Sarri_DMF_0252 Napoli-Legia 10/12/2015 foto De Martino

Maurizio Sarri è uno con i piedi per terra. E, al di là della scaramanzia, non vuole parlare di scudetto: “Continuo a dire che è una bestemmia perché l’anno scorso il Napoli è arrivato a 24 punti dalla Juve – dice in un intervista rilasciata a sportmediaset pensare di colmare un gap così ampio al primo anno sarebbe da presuntuosi”. Sotto Natale, si addolcisce e spiega i motivi dell’amore, grande, per l’azzurro del Napoli calcio.

“Sono nato a Napoli perché mio padre in quel periodo lavorava a Napoli e pensavo fosse normale per un bambino fare il tifo per la città in sui sei nato. Alle elementari in Toscana mi sono ritrovato l’unico bambino che tifava Napoli… Arrivare ad allenare la squadra per cui tifavi da bambino è tanta roba, un’emozione forte”.

Sarri è tornato anche sull’argomento Maradona, che inizialmente lo aveva criticato aspramente, prima di rivedere la propria posizione: “Le scuse di Maradona sono state un gesto bellissimo.
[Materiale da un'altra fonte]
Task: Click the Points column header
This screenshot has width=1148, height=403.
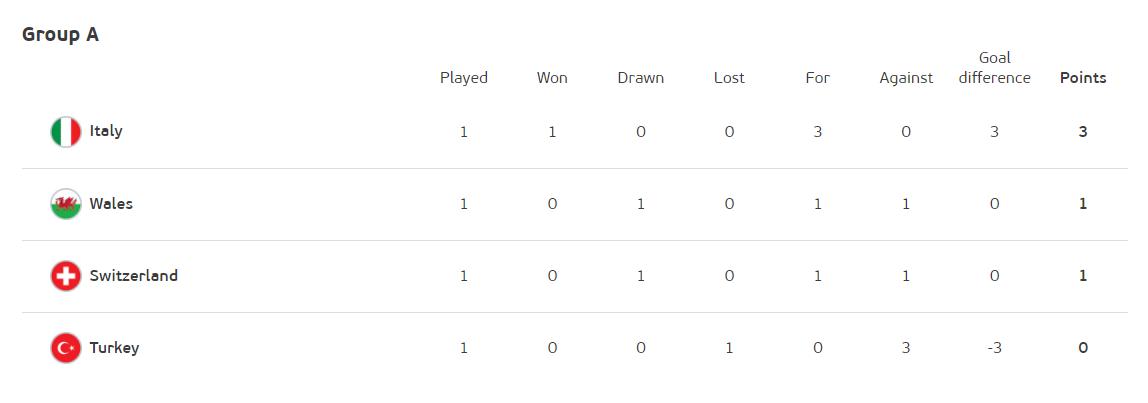Action: pos(1083,78)
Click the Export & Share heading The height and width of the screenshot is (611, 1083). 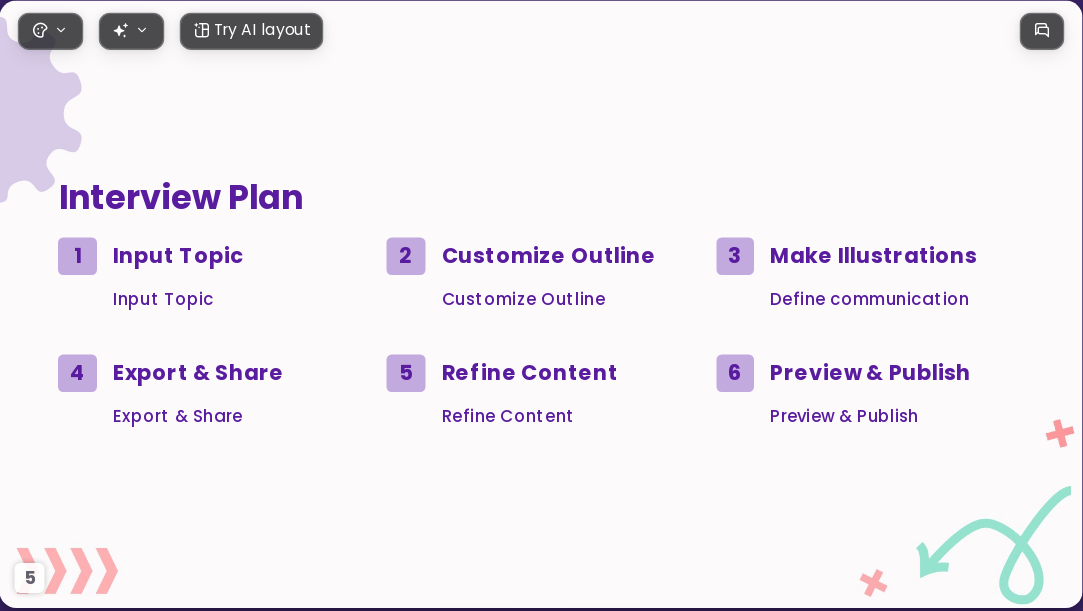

Diego poteva benissimo non scusarsi e invece lo ha fatto pubblicamente. Ho parlato con persone a lui vicine, spero di incontrarlo presto, magari a fine stagione”.

L’idiosincrasia per il calciomercato non è cosa nuova. Sarri, ancora una volta, dice quello che pensa: “Le persone che più si arricchiscono nel calcio sono i grandi intermediari e i grandi procuratori e questo è di una illogicità enorme”.